-- begin --

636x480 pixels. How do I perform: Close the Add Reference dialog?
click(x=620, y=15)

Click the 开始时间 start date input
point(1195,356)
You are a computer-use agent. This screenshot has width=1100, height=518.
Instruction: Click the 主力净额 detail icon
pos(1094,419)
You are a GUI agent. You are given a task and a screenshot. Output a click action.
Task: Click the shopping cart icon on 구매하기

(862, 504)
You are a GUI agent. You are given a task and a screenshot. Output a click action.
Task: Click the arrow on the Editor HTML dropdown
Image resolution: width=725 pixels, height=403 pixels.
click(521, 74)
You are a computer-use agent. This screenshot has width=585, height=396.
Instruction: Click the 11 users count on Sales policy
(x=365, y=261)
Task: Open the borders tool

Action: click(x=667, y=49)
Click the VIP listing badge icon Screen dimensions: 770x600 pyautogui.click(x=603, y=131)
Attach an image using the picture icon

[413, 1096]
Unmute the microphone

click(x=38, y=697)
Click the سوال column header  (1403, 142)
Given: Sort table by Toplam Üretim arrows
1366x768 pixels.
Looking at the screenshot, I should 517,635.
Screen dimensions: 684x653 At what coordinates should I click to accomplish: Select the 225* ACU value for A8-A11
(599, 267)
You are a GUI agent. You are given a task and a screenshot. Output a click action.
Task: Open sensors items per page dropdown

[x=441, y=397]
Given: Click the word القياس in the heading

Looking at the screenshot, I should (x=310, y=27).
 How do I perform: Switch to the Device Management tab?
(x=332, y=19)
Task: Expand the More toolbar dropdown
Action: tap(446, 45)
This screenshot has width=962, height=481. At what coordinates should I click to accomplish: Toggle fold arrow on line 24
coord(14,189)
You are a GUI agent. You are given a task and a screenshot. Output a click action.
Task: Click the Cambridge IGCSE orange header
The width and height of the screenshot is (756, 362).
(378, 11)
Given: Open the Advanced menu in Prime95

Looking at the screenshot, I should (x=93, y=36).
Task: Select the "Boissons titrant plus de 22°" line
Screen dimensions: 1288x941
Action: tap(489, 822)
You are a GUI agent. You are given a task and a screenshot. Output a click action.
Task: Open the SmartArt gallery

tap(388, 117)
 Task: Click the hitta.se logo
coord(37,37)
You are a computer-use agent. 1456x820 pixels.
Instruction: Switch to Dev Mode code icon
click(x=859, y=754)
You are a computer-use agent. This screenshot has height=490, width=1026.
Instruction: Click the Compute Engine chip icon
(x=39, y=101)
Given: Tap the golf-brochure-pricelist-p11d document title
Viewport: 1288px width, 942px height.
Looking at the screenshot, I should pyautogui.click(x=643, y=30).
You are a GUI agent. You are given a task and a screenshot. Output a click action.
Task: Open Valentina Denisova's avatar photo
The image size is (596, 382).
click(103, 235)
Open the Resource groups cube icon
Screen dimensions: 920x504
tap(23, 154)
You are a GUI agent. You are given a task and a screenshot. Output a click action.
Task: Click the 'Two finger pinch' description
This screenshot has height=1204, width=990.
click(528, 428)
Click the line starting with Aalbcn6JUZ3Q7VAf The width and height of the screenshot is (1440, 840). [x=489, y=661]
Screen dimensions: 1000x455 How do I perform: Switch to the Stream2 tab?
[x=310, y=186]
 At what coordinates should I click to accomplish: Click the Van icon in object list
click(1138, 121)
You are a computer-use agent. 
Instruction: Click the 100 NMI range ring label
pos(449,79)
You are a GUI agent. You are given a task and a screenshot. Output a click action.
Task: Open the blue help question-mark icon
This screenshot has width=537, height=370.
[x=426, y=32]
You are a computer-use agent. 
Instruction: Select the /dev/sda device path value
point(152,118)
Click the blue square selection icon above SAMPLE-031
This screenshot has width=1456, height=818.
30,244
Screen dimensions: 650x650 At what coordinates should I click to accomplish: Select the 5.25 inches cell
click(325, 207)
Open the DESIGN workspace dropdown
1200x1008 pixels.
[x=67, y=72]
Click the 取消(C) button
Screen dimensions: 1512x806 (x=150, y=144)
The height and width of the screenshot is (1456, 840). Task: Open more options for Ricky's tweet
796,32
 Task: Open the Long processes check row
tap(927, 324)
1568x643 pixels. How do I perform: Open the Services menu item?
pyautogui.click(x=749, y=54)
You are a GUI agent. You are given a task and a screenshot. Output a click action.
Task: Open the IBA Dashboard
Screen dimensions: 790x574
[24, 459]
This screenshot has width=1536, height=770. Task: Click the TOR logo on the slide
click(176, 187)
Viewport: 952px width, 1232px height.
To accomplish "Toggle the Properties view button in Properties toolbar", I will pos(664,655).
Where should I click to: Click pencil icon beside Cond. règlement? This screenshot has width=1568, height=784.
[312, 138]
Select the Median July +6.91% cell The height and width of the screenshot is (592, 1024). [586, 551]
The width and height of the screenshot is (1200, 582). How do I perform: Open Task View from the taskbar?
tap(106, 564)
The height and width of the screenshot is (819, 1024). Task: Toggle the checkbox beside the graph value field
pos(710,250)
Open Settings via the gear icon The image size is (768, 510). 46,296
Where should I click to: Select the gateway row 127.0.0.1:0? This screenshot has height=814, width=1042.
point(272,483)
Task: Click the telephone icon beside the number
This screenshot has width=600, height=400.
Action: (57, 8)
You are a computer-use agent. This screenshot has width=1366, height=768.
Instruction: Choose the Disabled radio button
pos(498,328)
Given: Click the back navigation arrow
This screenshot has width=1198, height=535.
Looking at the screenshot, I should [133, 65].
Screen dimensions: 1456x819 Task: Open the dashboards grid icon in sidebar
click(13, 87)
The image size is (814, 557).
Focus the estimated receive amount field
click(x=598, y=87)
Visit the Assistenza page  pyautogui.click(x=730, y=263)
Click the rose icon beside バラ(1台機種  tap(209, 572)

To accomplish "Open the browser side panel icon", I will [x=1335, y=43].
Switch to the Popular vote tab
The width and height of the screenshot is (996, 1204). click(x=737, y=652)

-- end --

> **REQUEST**:
Copy out every line between the one holding "1568x643 pixels. How" and the one holding "Open Settings via", inclusive, and scale each coordinate in the answers by 0.7, rounding to whole numbers with halves going up. Leave all other numbers and lines as they are, and give only these items.

> **SOLVED PROBLEM**:
1568x643 pixels. How do I perform: Open the Services menu item?
pyautogui.click(x=524, y=38)
You are a GUI agent. You are given a task and a screenshot. Output a click action.
Task: Open the IBA Dashboard
Screen dimensions: 790x574
[17, 321]
This screenshot has width=1536, height=770. Task: Click the TOR logo on the slide
click(123, 131)
Viewport: 952px width, 1232px height.
To accomplish "Toggle the Properties view button in Properties toolbar", I will pos(465,459).
Where should I click to: Click pencil icon beside Cond. règlement? This screenshot has width=1568, height=784.
[218, 97]
Select the Median July +6.91% cell The height and width of the screenshot is (592, 1024). [410, 386]
The width and height of the screenshot is (1200, 582). How do I perform: Open Task View from the taskbar?
tap(74, 395)
The height and width of the screenshot is (819, 1024). Task: Toggle the checkbox beside the graph value field
pos(497,175)
Open Settings via the gear icon The image size is (768, 510). 32,207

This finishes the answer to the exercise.